I have two list of numbers of size N. For example, say N=6, x=[1, 3, 5, 10, 15, 20] and y=[1.5, 3.5, 4.7, 9, 12, 18]. I would like to divide these two lists into n bins (say n=3 here) in a way that numbers with same index in x and y end up in the same bins.
For examples, if I use 4 and 11 as the dividing points, I will get x=[[1,3], [5, 10], [15, 20]] and y=[[1.5, 3.5], [4.7, 9], [12, 18]] which satisfy my requirement.
In some cases, that may not be possible, so I would like to minimize the number of misses.
Is there a way to formulate this using some sort of optimization problem?
Assume that all $x$ and $y$ values are in the range $[m, M]$. Let $z_1,\dots,z_{n-1}\in [m,M]$ be real variables providing the dividing values for the bins, and for notational convenience let $z_0=m-1$ and $z_N=M$. Introduce binary variables $u_{ij}$, $v_{ij}$ and $w_i$ for $i=1,\dots, N$ and $j=1,\dots,n$. $u$ and $v$ will signal which interval each $x$ and $y$ value (respectively) falls into, and $w_i$ will be 1 whenever $x_i$ and $y_i$ land in different bins. The objective is to minimize $\sum_i w_i$.

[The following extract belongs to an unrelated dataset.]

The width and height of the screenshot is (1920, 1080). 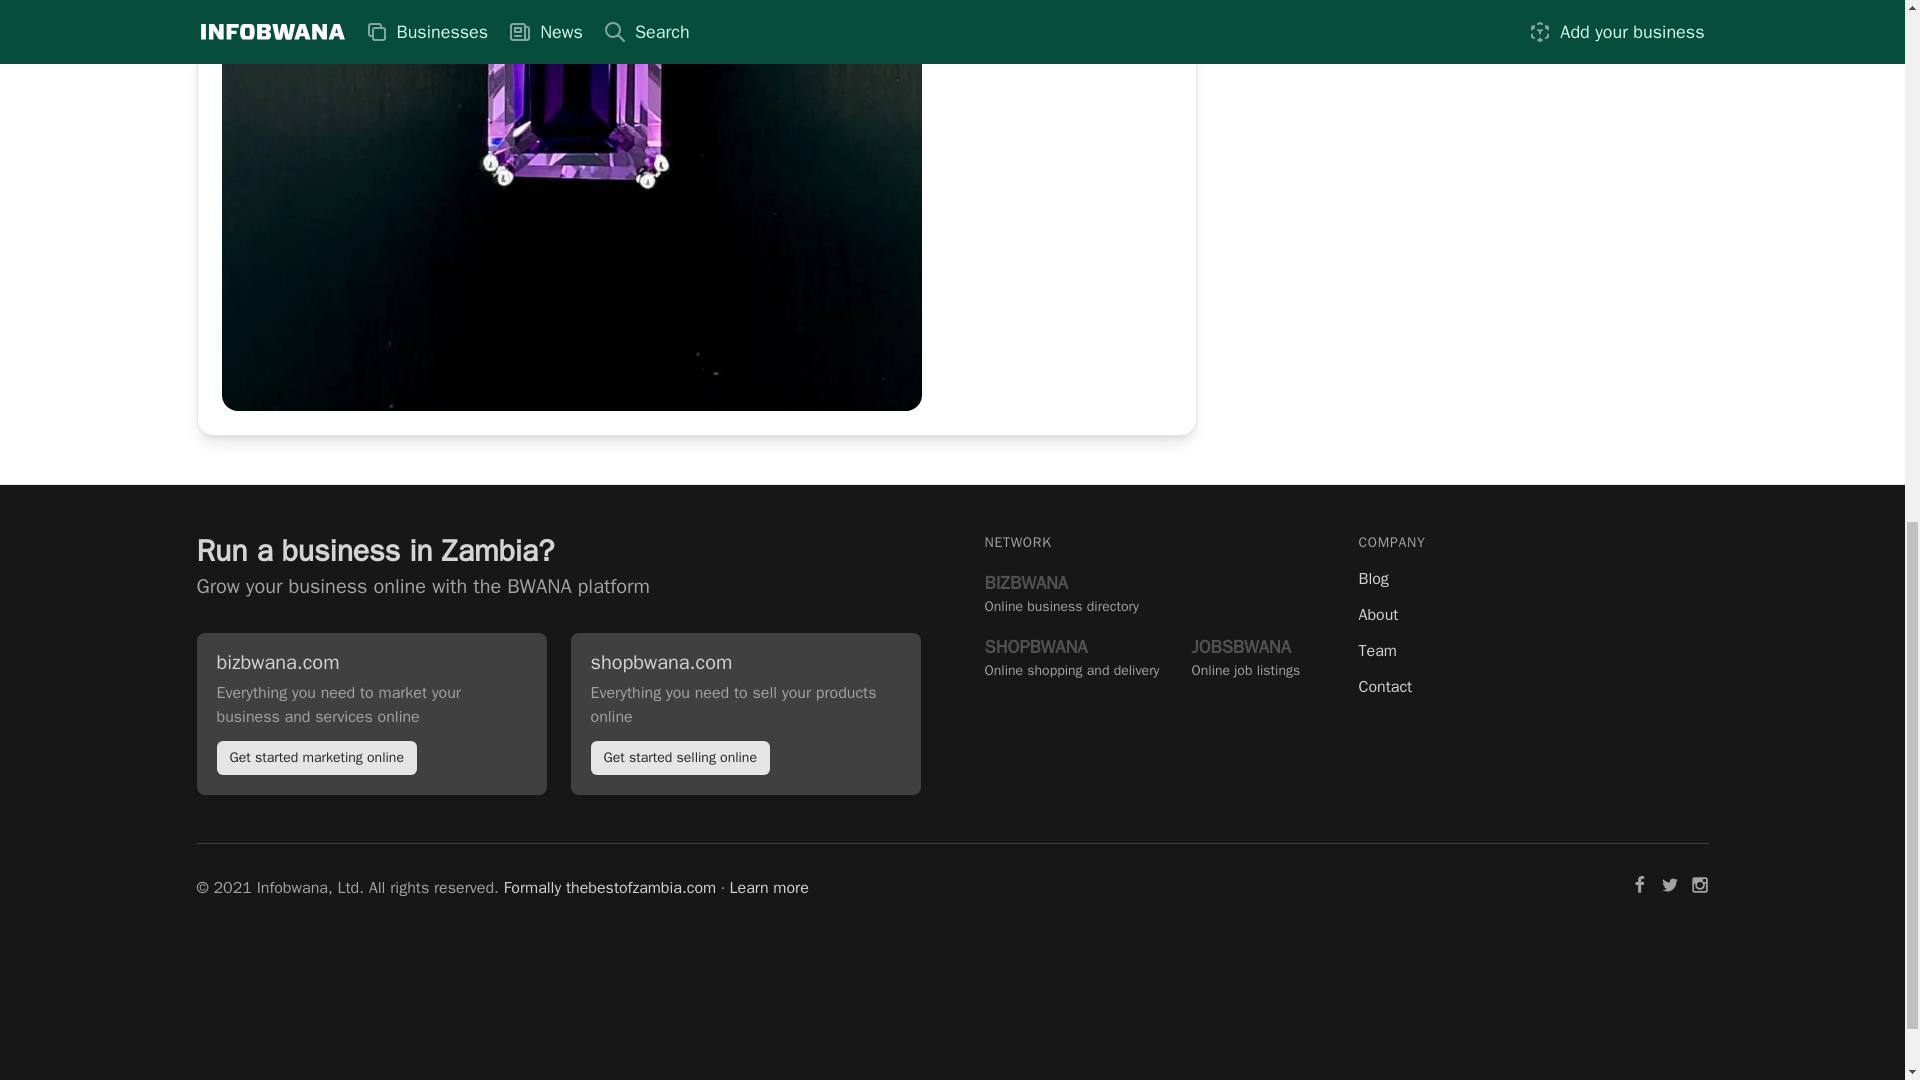 I want to click on About, so click(x=1071, y=656).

We'll need a small positive constant $\epsilon$ to enforce strict inequalities. (In case an $x$ or $y$ value falls on one of the dividing points, we'll arbitrarily assign it to the lower interval.) The constraints are as follows: \begin{align*} \sum_j u_{ij} & = 1 \quad \forall i\\ \sum_j v_{ij} & = 1 \quad \forall i\\ \sum_i u_{ij} & \ge 1 \quad \forall j\\ \sum_i v_{ij} & \ge 1 \quad \forall j\\ x_{i} & \le z_{j}+(M-m)(1-u_{ij}) \quad \forall i,j\\ x_{i} & \ge z_{j-1}+\epsilon-(M-m)(1-u_{ij}) \quad \forall i,j\\ y_{i} & \le z_{j}+(M-m)(1-v_{ij}) \quad \forall i,j\\ y_{i} & \ge z_{j-1}+\epsilon-(M-m)(1-v_{ij}) \quad \forall i,j\\ w_{i} & \ge u_{ij}-v_{ij} \quad \forall i,j\\ w_{i} & \ge v_{ij}-u_{ij} \quad \forall i,j. \end{align*} Constraints 1 and 2 force each $x$ and $y$ to be assigned to exactly one bin. Constraints 3 and 4 force each bin to contain at least one $x$ and one $y$. Constraints 5 and 6 set $u_{ij}=1$ if and only if $z_{j-1} < x_i \le z_j$, and constraints 7 and 8 do the same for $v$ and $y$. Constraints 9 and 10 force a mismatch penalty if $x$ and $y$ in the same position land in different bins.